Transforming a main NPS detractor to a useful, organized notification destination

Role: Design Lead · Platforms: Web, iOS, Android · Duration: 4 weeks

Nextdoor notifications are a major paint point for neighbors, visually and functionally. In this project, we solved several issues which addressed complaints we often heard through research, resulting in a 2.3% increase in daily active users.

Problem

“I often miss important updates because the notifications tab is cluttered and hard to scan. It’s difficult to tell what’s new, what’s relevant to me, and what I’ve already seen, so I end up ignoring notifications altogether.”

Business goal

Increase user engagement and retention by improving the notifications tab so users can easily identify, prioritize, and act on relevant updates.

Challenge

How might we help users trust and easily engage with notifications?

Research insight

Neighbors like to get notifications that are time sensitive, which they wouldn’t have seen just by going to the feed and relevance based alerts on previously expressed interest.

  1. Update existing experience to use our new design system

  2. Introduce tabs to organize notifications [nice to know, transactional, urgent]

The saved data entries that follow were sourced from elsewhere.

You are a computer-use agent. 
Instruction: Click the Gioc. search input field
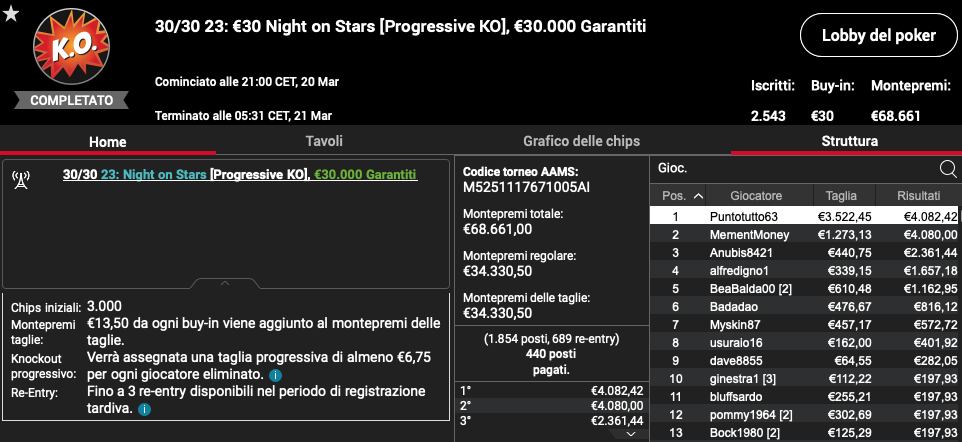click(795, 168)
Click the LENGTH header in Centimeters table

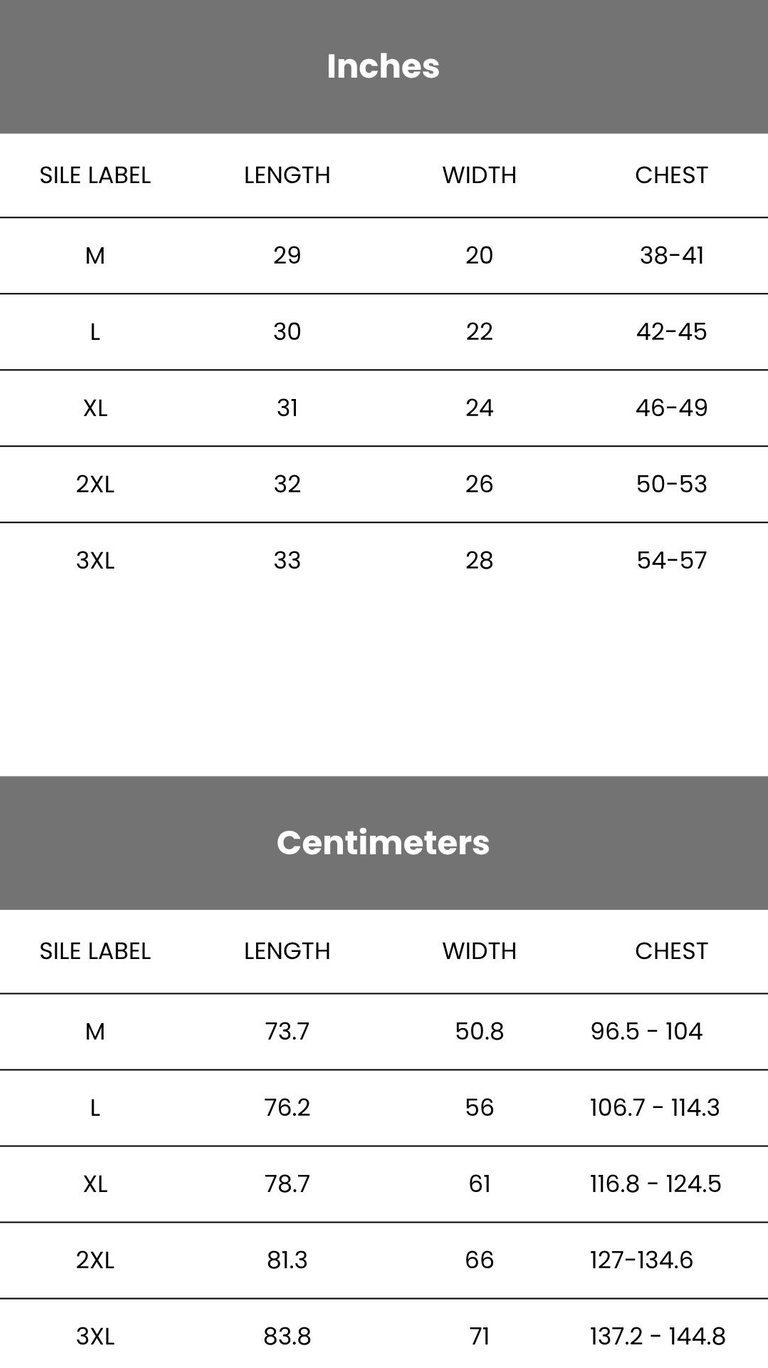pos(287,951)
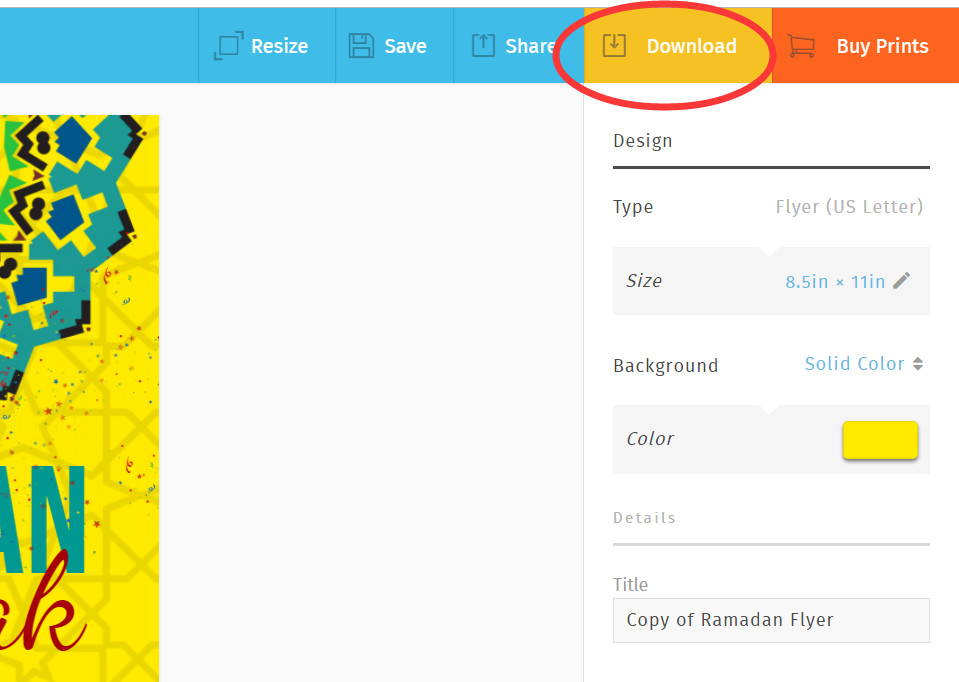This screenshot has width=959, height=682.
Task: Open the Solid Color background dropdown
Action: [x=855, y=364]

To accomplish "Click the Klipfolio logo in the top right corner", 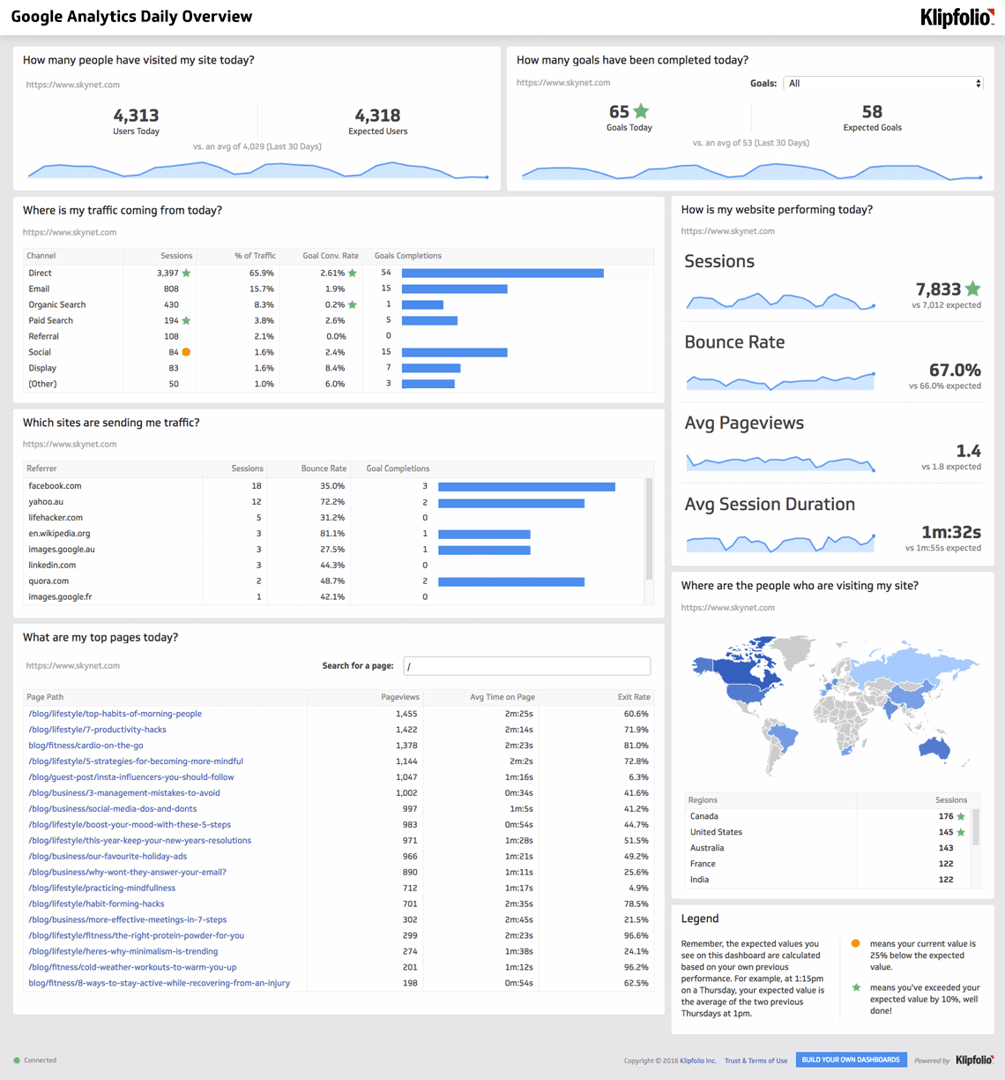I will 956,17.
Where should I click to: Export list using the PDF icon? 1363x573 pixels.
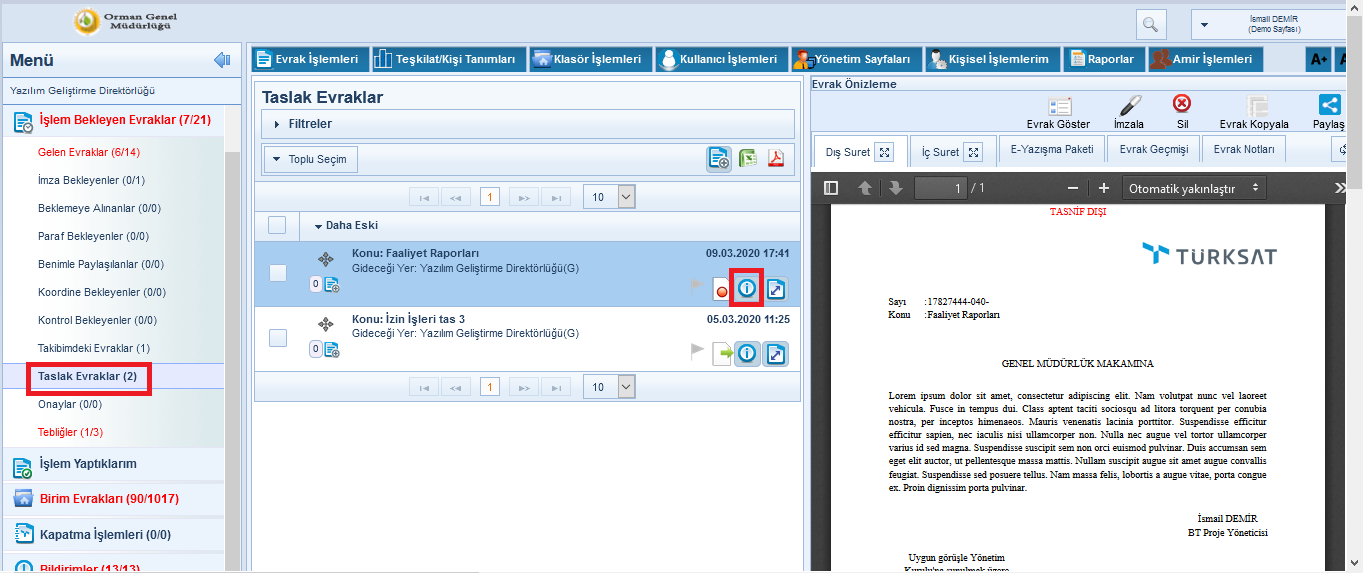(775, 158)
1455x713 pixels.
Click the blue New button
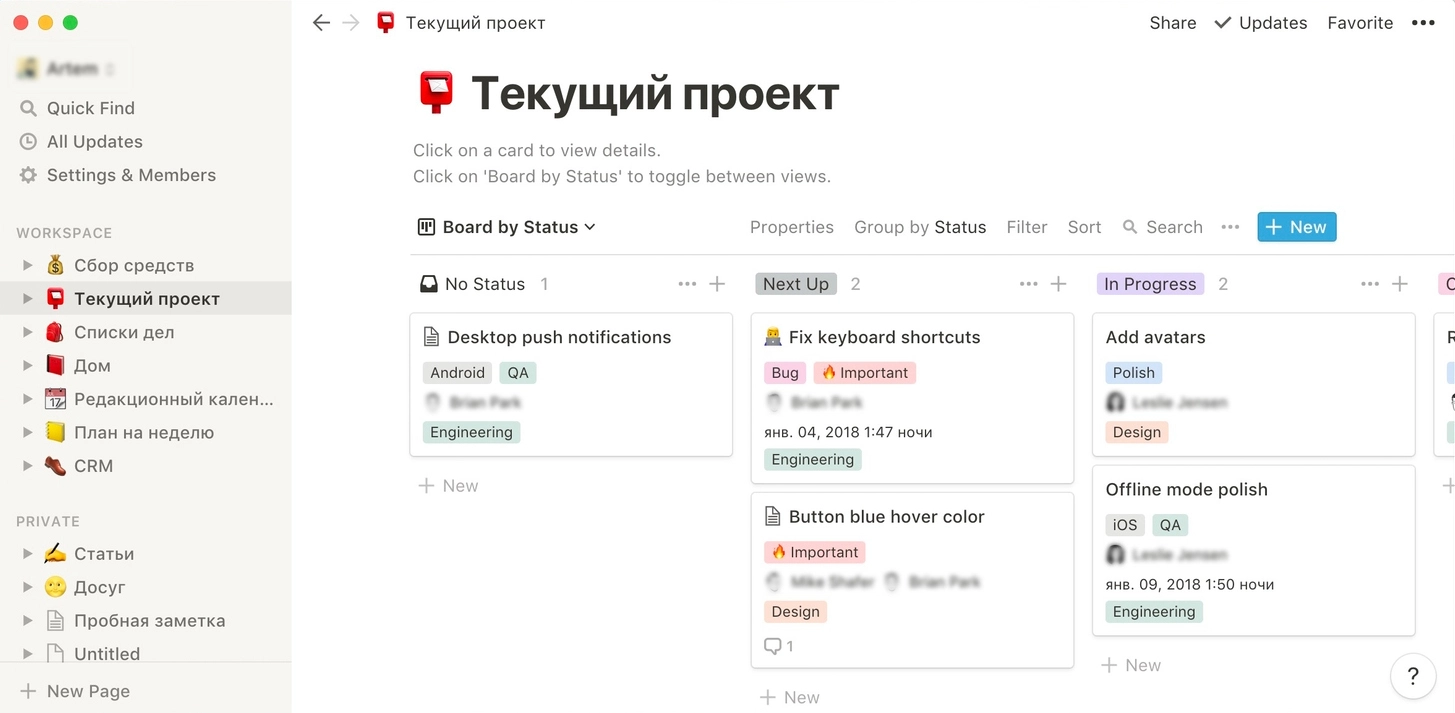pos(1296,227)
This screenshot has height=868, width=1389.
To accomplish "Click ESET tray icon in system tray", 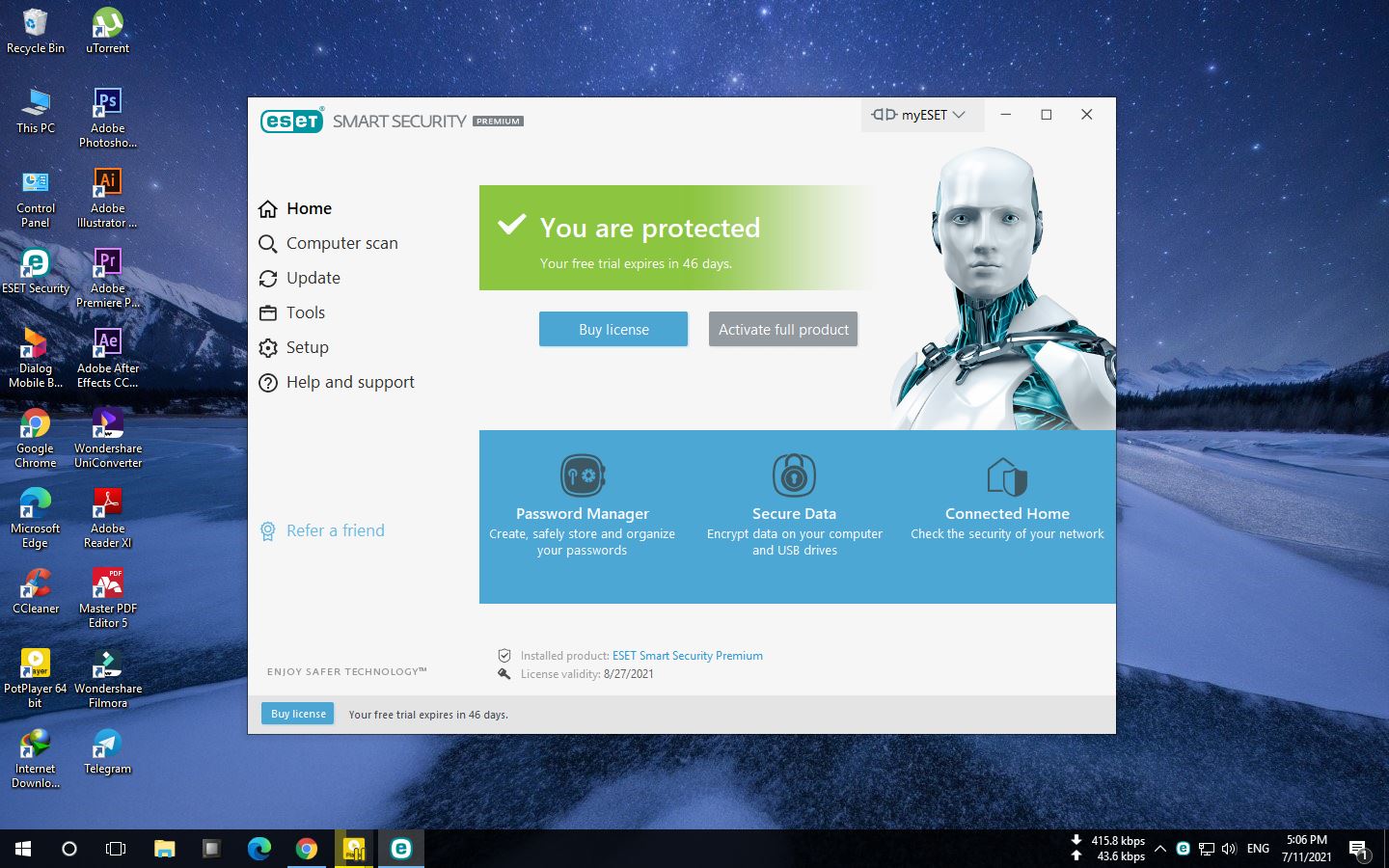I will [1183, 849].
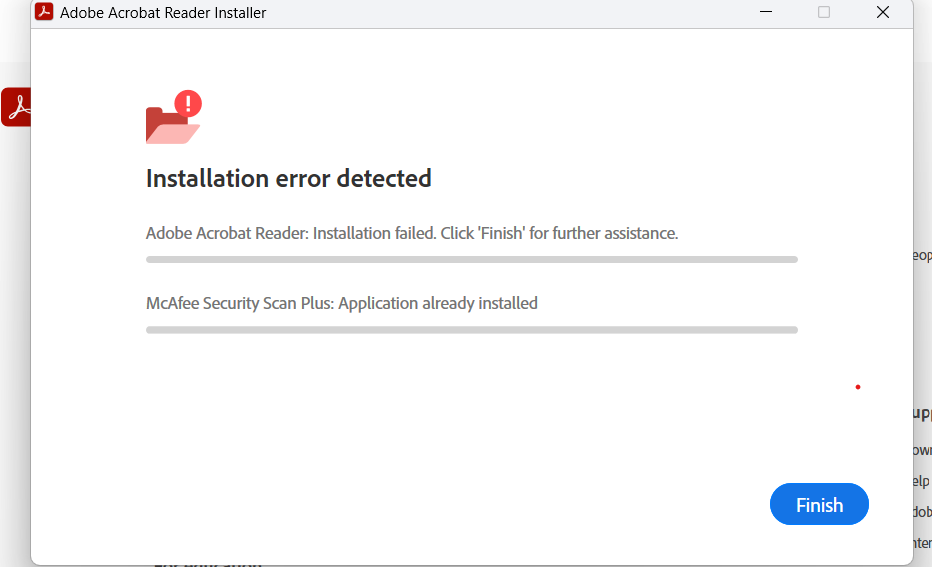Click the cut-off 'eop' text at right edge
Image resolution: width=932 pixels, height=567 pixels.
tap(922, 255)
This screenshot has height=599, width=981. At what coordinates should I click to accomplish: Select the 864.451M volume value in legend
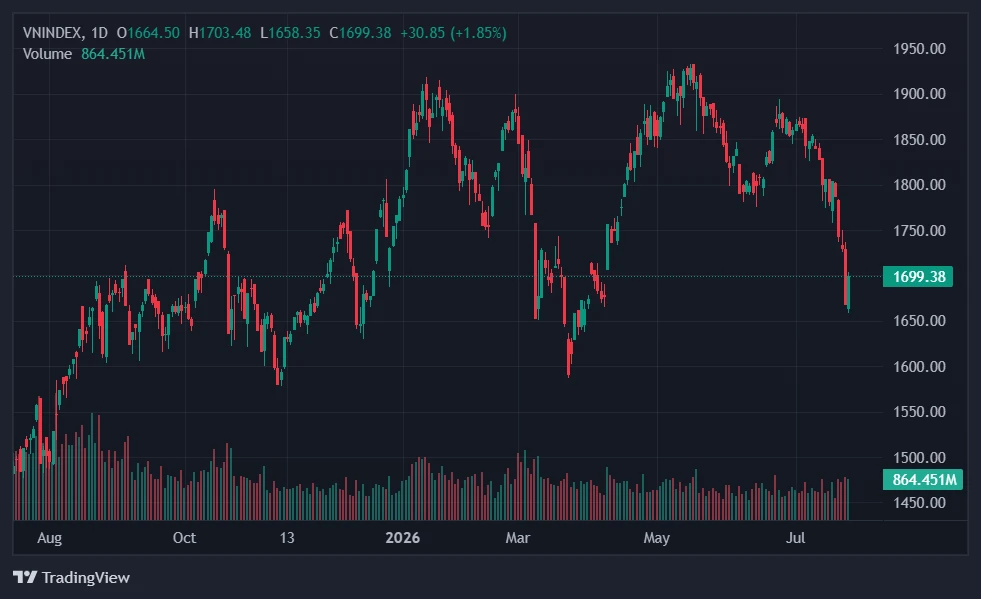click(x=113, y=54)
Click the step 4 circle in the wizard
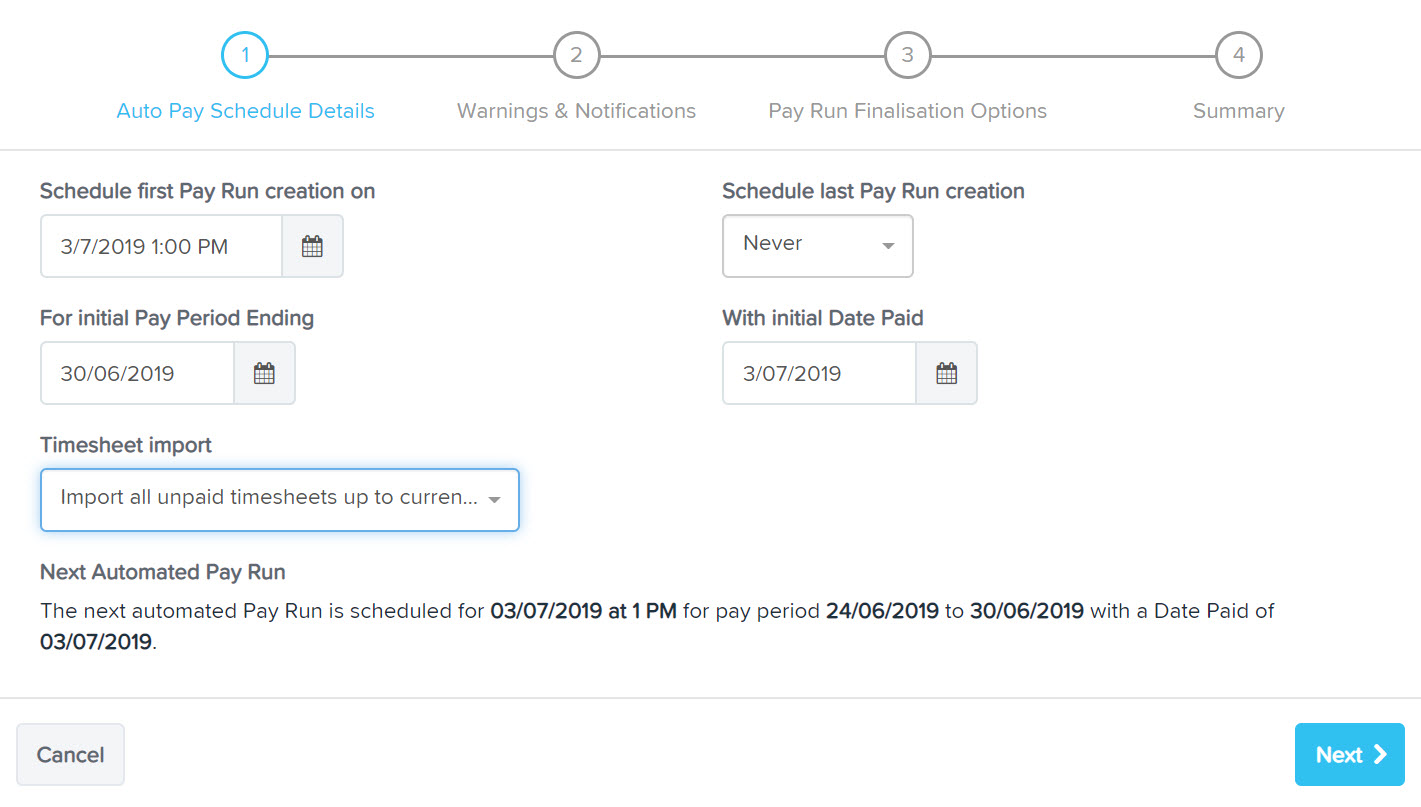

  3. Create visual hierarchy to bring more clarity to the UI

  4. Add time-based sub-headers to add an additional layer of distinction and clarify that blue highlight = unread

  5. Propose stripping away unused top navigation actions to bring more focus to the contents of the notification tab

One major challenge was balancing the differing opinions on how unread notifications and badging should work be visualized for the utmost clarity.

Approach

An additional area of focus I wanted to explore, was giving users more control over what they wanted to see. I worked with product and engineering to understand what was technically feasible on our end, and came up with these swipe to reveal actions. I also created an exploration for a new Notification Settings page.

Giving users more control

Design leadership strongly encouraged the team to test revealing a settings entry point in the top navigation, instead of hiding it in the bottom sheet. We A/B tested these 2 experiences, and what we quickly learned was that revealing the settings entry point led to a massive wave of unsubscribes across all notification types.

A/B test

My final design was informed by research and experiments. The layers of UI improvements led to a better UX, resulting in a 2.3% increase to daily active users after 1 month of releasing this new notification tab.

Final design

Step 1 was improving the UX of what currently exists. The next steps revolve around notification quality, quantity, badging logic, and push notification logic.